Friday, April 25, 2008

The Scrabble Reference

The Scrabble Reference is an ebook I've created which allows Scrabble players to easily check if words are legal, to suggest longer words or sub-anagrams given a word and to show what words can be made given some letters (up to 15 letters).

There are two versions, TWL and SOWPODS (TWL is used in the USA, Canada, Thailand and Israel and SOWPODS in the rest of the world)

The ebook is in the Mobipocket format which deals with running the ebooks on all devices - PDAs, mobile phones, Blackberries etc so you just need to transform the input to suitable Mobipocket markup, compile the ebook and their client does the rest.

I must admit to not being interested in Scrabble, but of course I am interested in XSLT, and given the list of words allowed in Scrabble I thought I should turn them into a product - one that you can run on your phone seems perfect.

Generating the ebook was very straightforward - list of strings in, markup out... XSLT 2.0 is ideal for the task.

Relative paths and the document() function

A nice gotcha cropped up today on xsl-list...

Relative paths passed to the document() function are resolved against either the XML or the stylesheet depending on what is passed in: a node from the XML will mean the path is resolved against the XML, a string will mean it's resolved against the stylesheet.

The gotcha is this - if you modify this:

document(@path)

**RECORDED DATA:**
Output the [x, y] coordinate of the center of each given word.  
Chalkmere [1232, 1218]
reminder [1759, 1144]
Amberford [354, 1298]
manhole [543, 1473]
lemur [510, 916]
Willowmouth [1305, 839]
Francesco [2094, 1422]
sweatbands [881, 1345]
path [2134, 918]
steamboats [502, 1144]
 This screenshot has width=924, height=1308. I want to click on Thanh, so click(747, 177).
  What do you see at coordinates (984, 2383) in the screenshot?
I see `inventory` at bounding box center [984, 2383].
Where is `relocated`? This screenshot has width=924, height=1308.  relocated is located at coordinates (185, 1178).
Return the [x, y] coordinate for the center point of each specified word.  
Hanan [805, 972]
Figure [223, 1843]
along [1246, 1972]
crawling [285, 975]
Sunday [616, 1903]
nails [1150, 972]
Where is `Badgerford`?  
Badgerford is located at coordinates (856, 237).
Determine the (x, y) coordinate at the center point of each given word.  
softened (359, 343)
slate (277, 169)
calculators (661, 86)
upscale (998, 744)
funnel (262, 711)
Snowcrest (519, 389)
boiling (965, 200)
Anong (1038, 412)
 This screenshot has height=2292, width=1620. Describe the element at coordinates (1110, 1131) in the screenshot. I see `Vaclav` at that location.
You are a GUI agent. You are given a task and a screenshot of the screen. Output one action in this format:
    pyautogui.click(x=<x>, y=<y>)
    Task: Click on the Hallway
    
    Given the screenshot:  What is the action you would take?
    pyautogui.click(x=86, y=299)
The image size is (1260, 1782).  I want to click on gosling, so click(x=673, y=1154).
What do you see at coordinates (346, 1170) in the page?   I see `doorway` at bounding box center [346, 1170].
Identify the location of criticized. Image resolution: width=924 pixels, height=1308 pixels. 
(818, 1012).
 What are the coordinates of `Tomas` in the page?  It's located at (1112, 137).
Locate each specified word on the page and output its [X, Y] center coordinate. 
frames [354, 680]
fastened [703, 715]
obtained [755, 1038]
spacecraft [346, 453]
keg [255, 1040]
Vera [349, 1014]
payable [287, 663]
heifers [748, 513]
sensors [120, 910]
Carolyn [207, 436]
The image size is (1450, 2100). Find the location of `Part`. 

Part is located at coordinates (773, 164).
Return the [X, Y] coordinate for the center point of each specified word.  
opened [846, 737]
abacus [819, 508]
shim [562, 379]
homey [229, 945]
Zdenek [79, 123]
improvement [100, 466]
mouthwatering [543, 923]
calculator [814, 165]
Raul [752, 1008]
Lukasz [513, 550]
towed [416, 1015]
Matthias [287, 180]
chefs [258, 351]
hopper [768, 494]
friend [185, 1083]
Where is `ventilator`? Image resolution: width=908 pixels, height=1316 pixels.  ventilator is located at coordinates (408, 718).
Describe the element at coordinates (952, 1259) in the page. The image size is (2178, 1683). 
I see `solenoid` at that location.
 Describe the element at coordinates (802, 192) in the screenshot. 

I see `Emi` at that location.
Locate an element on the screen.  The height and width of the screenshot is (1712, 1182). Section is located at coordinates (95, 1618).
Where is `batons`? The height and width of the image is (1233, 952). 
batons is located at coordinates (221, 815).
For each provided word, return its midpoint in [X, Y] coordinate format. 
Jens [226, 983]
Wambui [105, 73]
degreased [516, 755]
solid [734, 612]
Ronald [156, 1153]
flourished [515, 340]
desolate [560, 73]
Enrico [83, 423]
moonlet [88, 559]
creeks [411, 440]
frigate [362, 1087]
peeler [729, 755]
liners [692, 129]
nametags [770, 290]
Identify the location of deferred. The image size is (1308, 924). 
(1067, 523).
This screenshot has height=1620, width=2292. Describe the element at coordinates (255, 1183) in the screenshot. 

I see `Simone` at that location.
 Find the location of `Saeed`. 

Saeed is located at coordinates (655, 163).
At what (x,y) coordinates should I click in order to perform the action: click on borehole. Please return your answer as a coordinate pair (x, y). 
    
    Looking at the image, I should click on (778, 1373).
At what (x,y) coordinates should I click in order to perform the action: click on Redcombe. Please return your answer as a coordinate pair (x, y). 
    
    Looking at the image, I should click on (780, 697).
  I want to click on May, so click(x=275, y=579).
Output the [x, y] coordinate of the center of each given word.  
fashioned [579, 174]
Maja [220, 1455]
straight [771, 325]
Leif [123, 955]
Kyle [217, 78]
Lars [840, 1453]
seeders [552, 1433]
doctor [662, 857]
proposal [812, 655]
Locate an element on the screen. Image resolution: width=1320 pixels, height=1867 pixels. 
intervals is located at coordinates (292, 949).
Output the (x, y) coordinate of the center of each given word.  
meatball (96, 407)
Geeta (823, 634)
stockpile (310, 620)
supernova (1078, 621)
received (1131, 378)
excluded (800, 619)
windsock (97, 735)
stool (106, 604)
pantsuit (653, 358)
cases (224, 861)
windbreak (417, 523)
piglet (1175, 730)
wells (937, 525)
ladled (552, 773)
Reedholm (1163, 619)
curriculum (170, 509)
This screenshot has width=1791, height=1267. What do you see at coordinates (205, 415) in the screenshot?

**GOAL:** In the post about the Scrabble ebook, take the part that opens with the words containing "Friday, April 25, 2008" and closes with "phone seems perfect.", and write it out with "Kindle" substituted for "Mobipocket". The material placed after the post stands apart from it.

**SOLUTION FOR THIS PROBLEM:**
Friday, April 25, 2008

The Scrabble Reference

The Scrabble Reference is an ebook I've created which allows Scrabble players to easily check if words are legal, to suggest longer words or sub-anagrams given a word and to show what words can be made given some letters (up to 15 letters).

There are two versions, TWL and SOWPODS (TWL is used in the USA, Canada, Thailand and Israel and SOWPODS in the rest of the world)

The ebook is in the Kindle format which deals with running the ebooks on all devices - PDAs, mobile phones, Blackberries etc so you just need to transform the input to suitable Kindle markup, compile the ebook and their client does the rest.

I must admit to not being interested in Scrabble, but of course I am interested in XSLT, and given the list of words allowed in Scrabble I thought I should turn them into a product - one that you can run on your phone seems perfect.